Activated: August 1917 (National Guard Divisions, the personnel of which were drawn from 26 States and the District of Columbia).
Overseas: November 1917.
Major operations: Champagne-Marne, St. Mihiel, Meuse-Argonne.
Days of combat: 264.
Casualties: Total - 14,683 (KIA - 2,058; WIA - 12,625).
Commanders: Maj. Gen. W. A. Mann (5 September 1917), Maj. Gen. Charles T. Menoher (19 December 1917), Brig. Gen. Douglas MacArthur (10 November 1918), Maj. Gen. C. A. F. Flagler (22 November 1918).

The 42nd Division was not organized as a National Guard division after World War I.

World War II

Activated: 14 July 1943 (An AUS not National Guard Division).
Overseas: November 1944.
Campaigns: Rhineland, Central Europe.
Days of combat: 106.
Distinguished Unit Citations: 1.
Awards: MH-1; DSC-4; DSM-1; SS-622; LM-9; SM-32; BSM-5,325; AM-104.
Commanders: Maj. Gen. Henry J. Collins commanded the Division during its entire period of Federal service in World War II.
Inactivated: 29 June 1946 in Europe.

Combat Chronicle

The three regiments and a detachment of the Division Headquarters arrived in France at Marseilles, 8-9 December 1944, and were formed into a Task Force Unden, under the Assistant Division Commander. Assigned to VI Corps, Seventh Army, the Task Force entered combat in the vicinity of Strasbourg, relieving elements of the 36th Infantry Division, 24 December 1944. Defending a 31-mile sector along the Rhine, north and south of Strasbourg, the Task Force repulsed a number of enemy counterattacks, at Hatten and elsewhere. After throwing back an enemy attack, 24-26 January 1945, Task Force Linden returned to Seventh Army Reserve and trained with the remainder of the Division which had arrived meanwhile.

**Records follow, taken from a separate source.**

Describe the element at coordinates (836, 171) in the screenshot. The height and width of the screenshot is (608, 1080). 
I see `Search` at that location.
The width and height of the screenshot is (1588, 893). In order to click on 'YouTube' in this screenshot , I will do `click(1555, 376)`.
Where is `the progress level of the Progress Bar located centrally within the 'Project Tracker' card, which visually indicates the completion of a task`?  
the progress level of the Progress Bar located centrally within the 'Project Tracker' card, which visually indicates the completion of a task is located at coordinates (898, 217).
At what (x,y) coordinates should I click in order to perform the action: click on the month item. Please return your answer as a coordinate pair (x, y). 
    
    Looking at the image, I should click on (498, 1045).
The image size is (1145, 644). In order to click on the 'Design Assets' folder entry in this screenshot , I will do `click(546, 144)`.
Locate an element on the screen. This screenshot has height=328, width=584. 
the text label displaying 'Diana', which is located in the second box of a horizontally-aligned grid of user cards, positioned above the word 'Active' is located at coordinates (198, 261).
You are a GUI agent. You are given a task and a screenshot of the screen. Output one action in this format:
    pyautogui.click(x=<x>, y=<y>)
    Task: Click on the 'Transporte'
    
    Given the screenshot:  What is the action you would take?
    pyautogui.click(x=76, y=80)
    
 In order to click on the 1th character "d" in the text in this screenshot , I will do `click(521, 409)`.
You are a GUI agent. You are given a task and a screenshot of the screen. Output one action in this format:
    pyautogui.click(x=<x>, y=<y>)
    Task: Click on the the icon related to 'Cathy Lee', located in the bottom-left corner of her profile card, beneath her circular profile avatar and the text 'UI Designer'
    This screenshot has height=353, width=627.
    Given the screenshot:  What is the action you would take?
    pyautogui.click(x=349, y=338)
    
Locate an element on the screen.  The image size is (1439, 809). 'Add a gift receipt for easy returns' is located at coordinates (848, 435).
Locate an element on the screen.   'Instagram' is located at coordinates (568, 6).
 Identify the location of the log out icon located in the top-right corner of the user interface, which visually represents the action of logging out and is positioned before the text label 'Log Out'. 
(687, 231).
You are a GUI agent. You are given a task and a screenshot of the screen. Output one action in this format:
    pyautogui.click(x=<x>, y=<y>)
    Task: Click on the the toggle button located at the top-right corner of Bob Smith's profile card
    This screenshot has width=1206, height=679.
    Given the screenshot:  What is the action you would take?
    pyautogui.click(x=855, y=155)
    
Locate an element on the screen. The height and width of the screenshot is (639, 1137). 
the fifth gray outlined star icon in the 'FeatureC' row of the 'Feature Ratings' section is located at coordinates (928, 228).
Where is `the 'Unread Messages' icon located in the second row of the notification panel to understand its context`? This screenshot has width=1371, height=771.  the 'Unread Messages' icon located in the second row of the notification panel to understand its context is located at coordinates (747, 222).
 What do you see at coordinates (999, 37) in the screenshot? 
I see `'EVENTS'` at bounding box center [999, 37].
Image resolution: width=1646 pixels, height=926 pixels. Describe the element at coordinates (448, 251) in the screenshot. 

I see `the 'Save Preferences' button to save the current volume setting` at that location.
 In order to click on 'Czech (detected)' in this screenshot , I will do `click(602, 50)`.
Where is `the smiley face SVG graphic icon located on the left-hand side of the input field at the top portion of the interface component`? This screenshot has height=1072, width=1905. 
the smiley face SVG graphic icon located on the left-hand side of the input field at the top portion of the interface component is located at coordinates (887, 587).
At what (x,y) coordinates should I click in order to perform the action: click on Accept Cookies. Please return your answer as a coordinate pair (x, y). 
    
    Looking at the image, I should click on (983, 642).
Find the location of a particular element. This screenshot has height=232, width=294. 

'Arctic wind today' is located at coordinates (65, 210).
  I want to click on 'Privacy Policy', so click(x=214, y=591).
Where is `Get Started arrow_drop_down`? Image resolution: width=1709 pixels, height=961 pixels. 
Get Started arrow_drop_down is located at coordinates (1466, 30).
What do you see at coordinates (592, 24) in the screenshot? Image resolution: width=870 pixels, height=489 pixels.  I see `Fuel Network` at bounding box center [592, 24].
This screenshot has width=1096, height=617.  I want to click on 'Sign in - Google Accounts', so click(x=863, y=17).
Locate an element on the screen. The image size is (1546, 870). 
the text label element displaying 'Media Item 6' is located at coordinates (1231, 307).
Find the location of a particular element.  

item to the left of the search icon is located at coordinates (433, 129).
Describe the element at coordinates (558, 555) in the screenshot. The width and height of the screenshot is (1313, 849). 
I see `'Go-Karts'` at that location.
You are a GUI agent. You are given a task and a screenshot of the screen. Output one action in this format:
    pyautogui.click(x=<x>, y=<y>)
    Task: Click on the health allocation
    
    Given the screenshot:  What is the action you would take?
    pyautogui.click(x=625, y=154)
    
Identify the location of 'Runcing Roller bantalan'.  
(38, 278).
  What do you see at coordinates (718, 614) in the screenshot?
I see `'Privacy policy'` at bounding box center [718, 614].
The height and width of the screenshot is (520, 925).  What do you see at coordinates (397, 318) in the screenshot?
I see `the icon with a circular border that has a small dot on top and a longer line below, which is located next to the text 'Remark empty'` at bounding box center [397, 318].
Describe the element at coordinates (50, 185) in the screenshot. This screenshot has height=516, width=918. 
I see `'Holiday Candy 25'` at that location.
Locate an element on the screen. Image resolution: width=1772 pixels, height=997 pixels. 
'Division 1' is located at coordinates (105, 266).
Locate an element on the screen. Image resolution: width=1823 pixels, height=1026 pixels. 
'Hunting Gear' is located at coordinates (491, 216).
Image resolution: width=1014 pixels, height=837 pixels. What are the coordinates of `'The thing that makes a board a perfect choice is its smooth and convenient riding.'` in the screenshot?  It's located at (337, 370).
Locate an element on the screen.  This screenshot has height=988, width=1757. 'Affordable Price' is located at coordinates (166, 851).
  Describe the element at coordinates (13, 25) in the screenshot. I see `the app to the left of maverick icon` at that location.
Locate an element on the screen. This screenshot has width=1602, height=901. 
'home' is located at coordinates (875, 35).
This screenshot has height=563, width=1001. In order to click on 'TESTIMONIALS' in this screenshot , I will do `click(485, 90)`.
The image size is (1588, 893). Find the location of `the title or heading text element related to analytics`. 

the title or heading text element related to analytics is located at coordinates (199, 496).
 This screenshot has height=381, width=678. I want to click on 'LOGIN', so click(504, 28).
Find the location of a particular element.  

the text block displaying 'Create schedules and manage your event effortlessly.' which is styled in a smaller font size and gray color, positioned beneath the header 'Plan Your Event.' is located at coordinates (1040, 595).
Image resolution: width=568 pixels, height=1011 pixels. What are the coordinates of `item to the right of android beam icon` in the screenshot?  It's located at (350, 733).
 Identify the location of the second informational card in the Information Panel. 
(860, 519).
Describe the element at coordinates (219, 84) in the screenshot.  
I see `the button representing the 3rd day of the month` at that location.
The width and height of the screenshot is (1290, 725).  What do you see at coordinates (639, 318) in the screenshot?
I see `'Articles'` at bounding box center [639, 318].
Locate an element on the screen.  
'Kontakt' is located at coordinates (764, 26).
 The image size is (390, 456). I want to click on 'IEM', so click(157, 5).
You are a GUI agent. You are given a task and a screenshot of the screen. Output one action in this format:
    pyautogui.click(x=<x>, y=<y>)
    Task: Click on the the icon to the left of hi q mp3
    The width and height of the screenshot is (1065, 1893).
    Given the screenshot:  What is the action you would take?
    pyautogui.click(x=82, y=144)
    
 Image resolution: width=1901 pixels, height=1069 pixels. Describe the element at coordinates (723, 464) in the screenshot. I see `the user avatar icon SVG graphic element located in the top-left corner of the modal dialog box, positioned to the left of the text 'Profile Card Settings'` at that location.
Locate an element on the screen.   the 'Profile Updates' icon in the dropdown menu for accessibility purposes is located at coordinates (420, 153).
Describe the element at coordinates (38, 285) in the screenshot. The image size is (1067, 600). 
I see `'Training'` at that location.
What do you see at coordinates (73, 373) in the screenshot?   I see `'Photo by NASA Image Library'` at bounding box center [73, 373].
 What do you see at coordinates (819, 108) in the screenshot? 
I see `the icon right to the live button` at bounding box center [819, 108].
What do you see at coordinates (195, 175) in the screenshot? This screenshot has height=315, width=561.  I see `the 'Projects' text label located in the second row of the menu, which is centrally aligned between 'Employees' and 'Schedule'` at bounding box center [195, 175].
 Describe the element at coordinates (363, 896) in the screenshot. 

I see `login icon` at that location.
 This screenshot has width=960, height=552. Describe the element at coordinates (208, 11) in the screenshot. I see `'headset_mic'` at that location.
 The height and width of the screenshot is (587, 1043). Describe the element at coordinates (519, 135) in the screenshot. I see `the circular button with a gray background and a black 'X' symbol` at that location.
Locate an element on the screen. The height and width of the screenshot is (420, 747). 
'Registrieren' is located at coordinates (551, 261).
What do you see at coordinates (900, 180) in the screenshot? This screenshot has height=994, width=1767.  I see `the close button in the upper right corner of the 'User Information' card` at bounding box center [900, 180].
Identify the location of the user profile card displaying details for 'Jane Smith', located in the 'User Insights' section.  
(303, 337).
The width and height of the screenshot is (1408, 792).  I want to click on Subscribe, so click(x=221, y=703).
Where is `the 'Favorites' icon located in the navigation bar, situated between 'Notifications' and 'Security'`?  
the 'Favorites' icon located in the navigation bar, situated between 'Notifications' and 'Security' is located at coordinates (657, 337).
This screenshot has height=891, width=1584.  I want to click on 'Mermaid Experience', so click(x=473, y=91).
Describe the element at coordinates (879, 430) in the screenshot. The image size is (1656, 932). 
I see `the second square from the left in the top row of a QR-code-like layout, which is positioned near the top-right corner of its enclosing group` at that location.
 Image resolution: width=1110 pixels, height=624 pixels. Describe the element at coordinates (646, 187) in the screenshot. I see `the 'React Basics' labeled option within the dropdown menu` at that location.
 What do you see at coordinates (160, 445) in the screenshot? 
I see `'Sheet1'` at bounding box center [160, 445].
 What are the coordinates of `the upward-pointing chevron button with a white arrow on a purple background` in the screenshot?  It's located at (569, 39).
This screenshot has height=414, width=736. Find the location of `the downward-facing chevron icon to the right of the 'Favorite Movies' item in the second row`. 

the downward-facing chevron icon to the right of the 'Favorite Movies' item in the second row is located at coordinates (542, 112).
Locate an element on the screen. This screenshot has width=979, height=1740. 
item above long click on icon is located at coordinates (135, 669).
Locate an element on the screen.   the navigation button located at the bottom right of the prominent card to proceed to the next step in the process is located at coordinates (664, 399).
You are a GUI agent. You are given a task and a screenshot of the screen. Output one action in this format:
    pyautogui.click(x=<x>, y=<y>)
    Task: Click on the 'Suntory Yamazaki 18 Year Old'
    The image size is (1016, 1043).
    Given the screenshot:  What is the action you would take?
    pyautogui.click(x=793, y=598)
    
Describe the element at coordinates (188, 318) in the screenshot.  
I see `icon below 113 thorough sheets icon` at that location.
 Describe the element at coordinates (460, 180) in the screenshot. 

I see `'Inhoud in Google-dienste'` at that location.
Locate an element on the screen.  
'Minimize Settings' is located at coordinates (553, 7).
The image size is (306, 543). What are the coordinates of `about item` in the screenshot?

On 14 February 1945, the Division entered combat as a whole, taking up defensive positions near Haguenau in the Hardt Mountains. After a month of extensive patrolling and active defense, the 42nd went on the offensive, attacking through the Hardt Mountains, broke through the Siegfried Line, 15-21 March, cleared Dahn and Busenberg, and mopped up in that general area, while the Third Army created and expanded bridgeheads across the Rhine. Moving across the Rhine, 31 March, the 42nd captured Wertheim, 1 April, and Wurzburg, 2-6 April, after a fierce battle. Schweinfurt fell next after hand-to-hand engagements, 9-12 April. Furth, near Nurnberg, put up fanatical resistance, but was taken, 18-19 April, by the Division. On the 25th, the 42nd captured Donauworth on the Danube, and on the 29th liberated some 30,000 inmates at Dachau, most notorious of the Nazi concentration camps. Passing through Munich, 30 April, it cut across the Austrian border north of Salzburg, 5 May, as the war in Europe ended.

Assignments in the ETO

10 December 1944: Seventh Army, 6th Army Group. // 15 December 1944: Third Army, 12th Army Group. // 24 December 1944: VI Corps, Seventh Army, 6th Army Group. // 25 March 1945: XXI Corps. // 19 April 1945: XV Corps.
General
Nickname: Rainbow Division:
Shoulder patch: A rainbow.
Publication: Americans All; by Brig. Gen. Henry J. Reilly - History World War I; Rainbow Division; by unit members; Army & Navy Publishing Co., Baton Rouge, La.; 1947.